2016-10-27

中国の美容マーケット ~ネイルサロン~

 今日は中国のネイルサロンマーケットについて紹介します。

 中国でネイルアートのことを美甲といいます。そして「美甲幇」というところが発表した『美甲行業報告』によりますと、2015年の中国のネイルマーケットの市場規模は760億元あるといわれており、これは最近急激に伸びてきている映画市場よりもずっと大きいといわれています。

%e5%b8%82%e5%a0%b4%e8%a6%8f%e6%a8%a1

 この勢いで増えれば来年2017年には1000億元をゆうに突破することが予想されています。ネイルのような美容はやはり経済的に余裕のある人のものだと思うのですが、都市等級レベルが上がる穂と店舗数は多くなっており、2015年末時点で、中国には約30万店舗のネイルサロンがあり、北京、上海、広州がトップ3で、これら各都市はそれぞれ6000店舗ほどあるといわれています。深圳まで入れた四つの一線都市の店舗数比率は8.4%ながら、都市等級が下の都市をあわせた店舗数は都市数量が違うこともあり、単純な都市等級別店舗数で見た場合都市等級が下でも店舗数はかなり多く、ご覧の通りの分布となっています。

%e9%83%bd%e5%b8%82%e5%88%a5

 この業界は雇用も多く生んでおり、関連業界従事者が200万人、そしてなんとこのうち男性が64万人もいるといわれています。私はもちろん自分自身でネイルしてもらったことがないので、まさかこんなに男性がいるとは思ってもいませんでした。

%e7%94%b7%e5%a5%b3%e6%af%94%e7%8e%87

 上海で実際によくネイルサロンに行く人に聞くと男性はそこまで多くなくせいぜい1割くらいの印象なので、ひょっとすると他の都市で男性比率が高いのか、あるいはネイリスト以外の人も含めた業界全体の中での割合なのではないかと思われます。

 学歴別の統計が出ておりまして、約7割が高卒以下とのこと。

%e5%ad%a6%e6%ad%b4%e5%88%a5

 それに対して、ネイルサロンにくるお客さんは高卒以下はわずか5.4%に過ぎず、ないという結果が出ております。サービス提供者と顧客が完全に反対になっている形です。一般的に考えて、学歴が高いほど収入も高くなるでしょうから、そう考えると、低賃金の従業員を使って大金持ちとまで言わないまでも小金持ちあたりからお金を稼ぐビジネスモデルになっているとも言えます。最近では価格も下がってきており、小金持ちまで行かない人でもネイルサロンに行くようになってきています。賃金の低い工場労働者を使ってモノづくりをして、出来上がった製品を売ってせっせと稼ぐモノづくり工場モデルがそのままネイルサロンという形に移行したような感じですね。
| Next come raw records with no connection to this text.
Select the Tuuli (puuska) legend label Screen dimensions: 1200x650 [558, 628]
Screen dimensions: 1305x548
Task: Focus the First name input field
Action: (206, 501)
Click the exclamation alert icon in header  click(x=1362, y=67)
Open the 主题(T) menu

 実際に上海の街を歩いてみると確かにいたるところにネイルサロンがあります。

3
2
1

 価格は使っている材料やネイリストの技量にもより高いところもあれば安いところもありますが、結構いい値段します。ちなみにネットで予約できる58同城というサイトがあります。

4

 そこを見てみますと100元(約1500円)以下の価格帯はなく、一番高いところで246元(約3800円)となっており、路面店だとこれよりもずっと高いところもあり、デザインにもよりますと日系だと500元(約7700円)以上のところもあります。一方で100元以下の店舗もたくさんあり、結構ばらつきがあるといえます。感覚的なものではありますが、日系だと100元以下のような有象無象のところと競争しないほうがいいでしょう。

 中国における日系の美容ビジネスはヘアサロンから始まったと思うのですが、そのあとエステも広がり、いまやネイルサロンにまで広がってきており、さらにまつ毛エクステにまで広がってきており、さらに脱毛も見られるようになってきております。まつ毛エクステと脱毛だと銀座カラーというところがすでに進出しております。初期の段階で進出した日系のヘアサロンは日本人向けに多くやっていた印象があり、こじんまり続ける分にはこれでもいいと思いますが、いまとなっては消費力を付けた中国人消費者も多くおり、今後は日本人よりもむしろ中国人消費者をいかに取り込んでいくかが業容拡大できるか否かのポイントといえますね。まだまだ個人レベルで営業している人も多いですが、企業レベルでの進出も見られており、マーケットを押さえたいのであればそろそろ入っておかないといけない時期なのではないかと思いますね。